- Rows on where targets appear:
▬▬▬▬▬▬

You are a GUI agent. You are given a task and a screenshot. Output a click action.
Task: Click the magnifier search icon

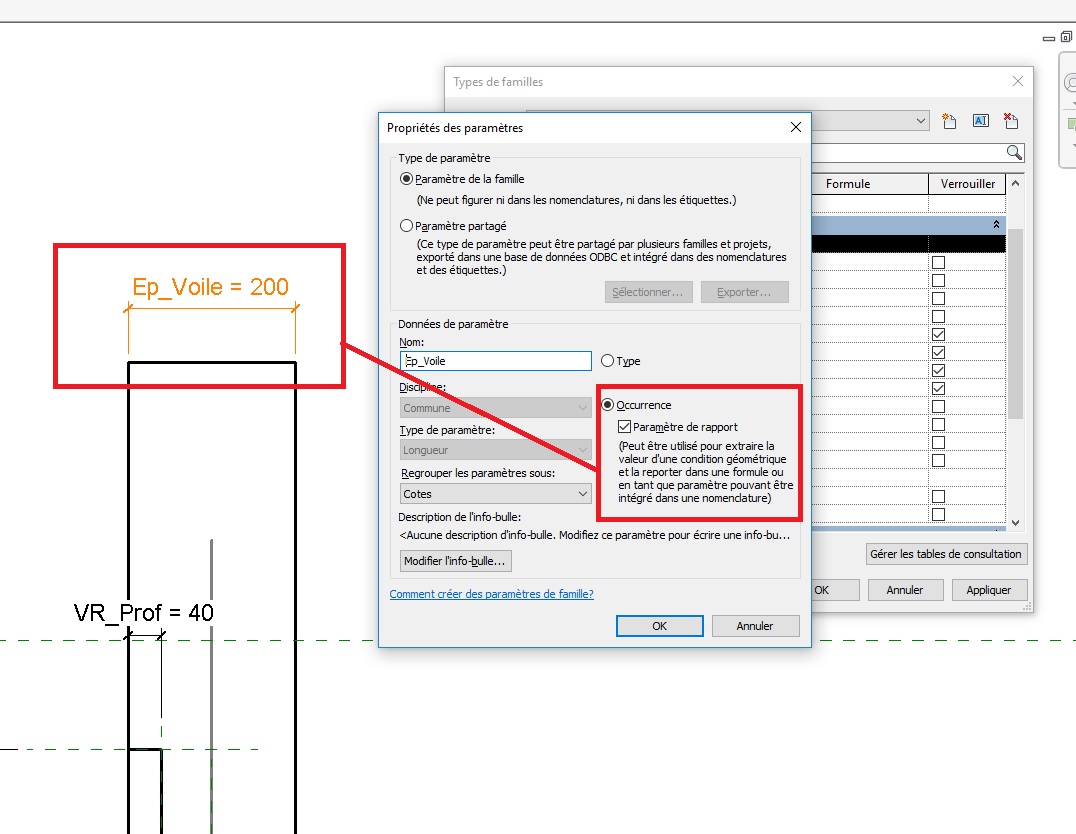(1014, 152)
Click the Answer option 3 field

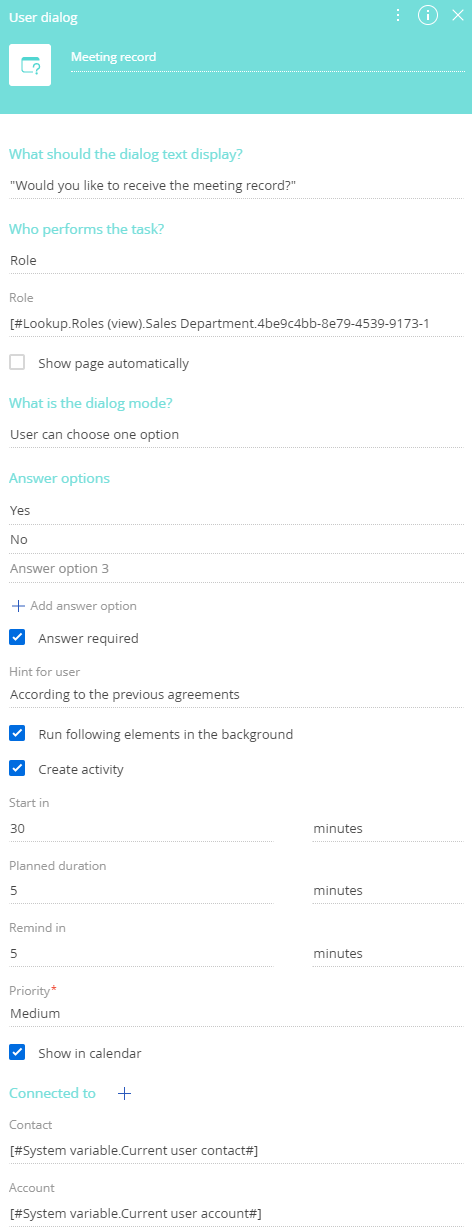coord(236,568)
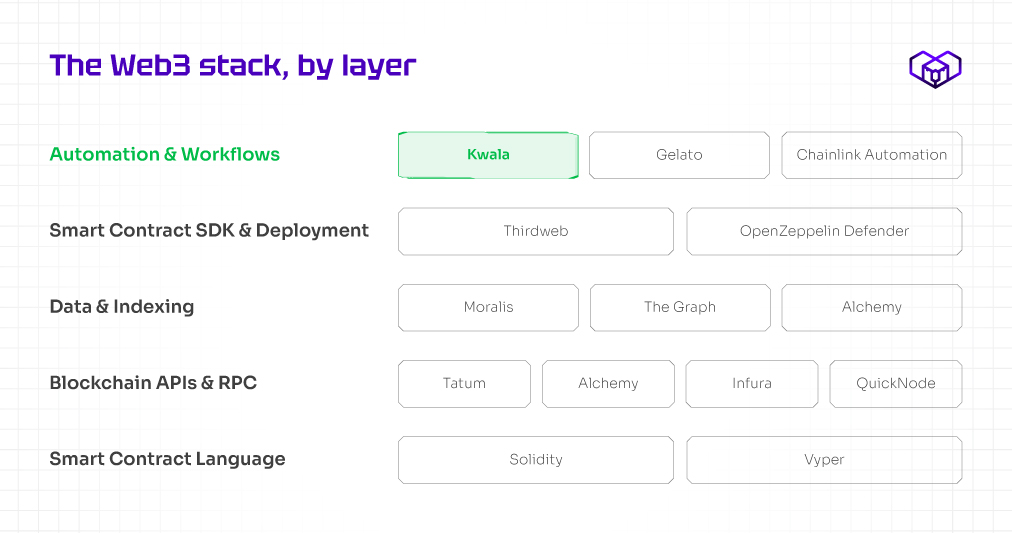Image resolution: width=1012 pixels, height=533 pixels.
Task: Select Alchemy in Blockchain APIs row
Action: pos(608,383)
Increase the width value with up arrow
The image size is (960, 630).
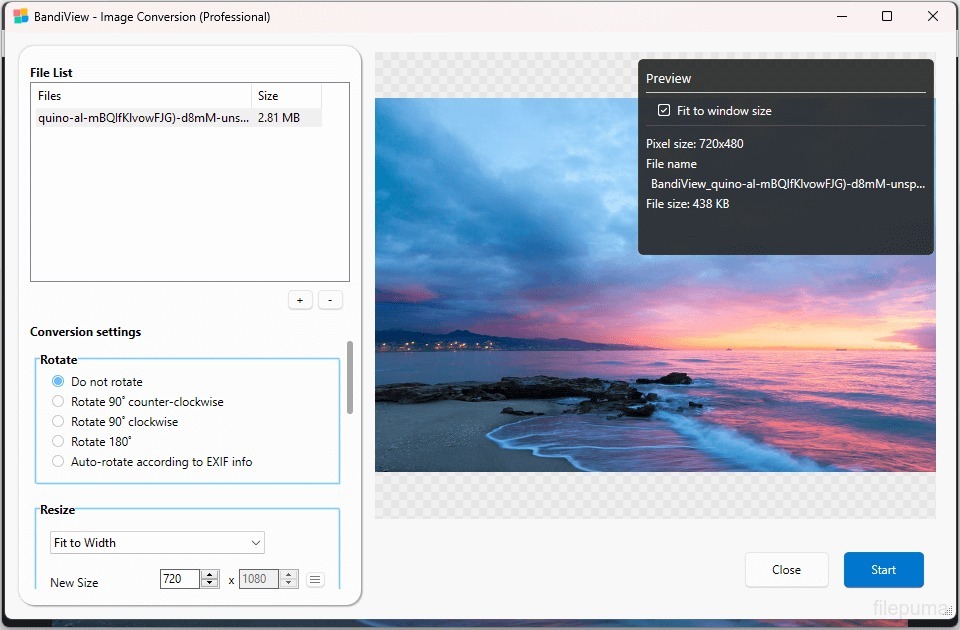point(209,575)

▬▬▬▬▬▬

- Short exercise: Please rewrite the records from the line with "Click the Answer option 3 field" through the end, replacing "field" with "box" and keeping everything else the same. Leave the pictures out of your answer.

- Written response:
Click the Answer option 3 box

coord(236,568)
Image resolution: width=1012 pixels, height=533 pixels.
Task: Select Alchemy in Blockchain APIs row
Action: pos(608,383)
Increase the width value with up arrow
The image size is (960, 630).
point(209,575)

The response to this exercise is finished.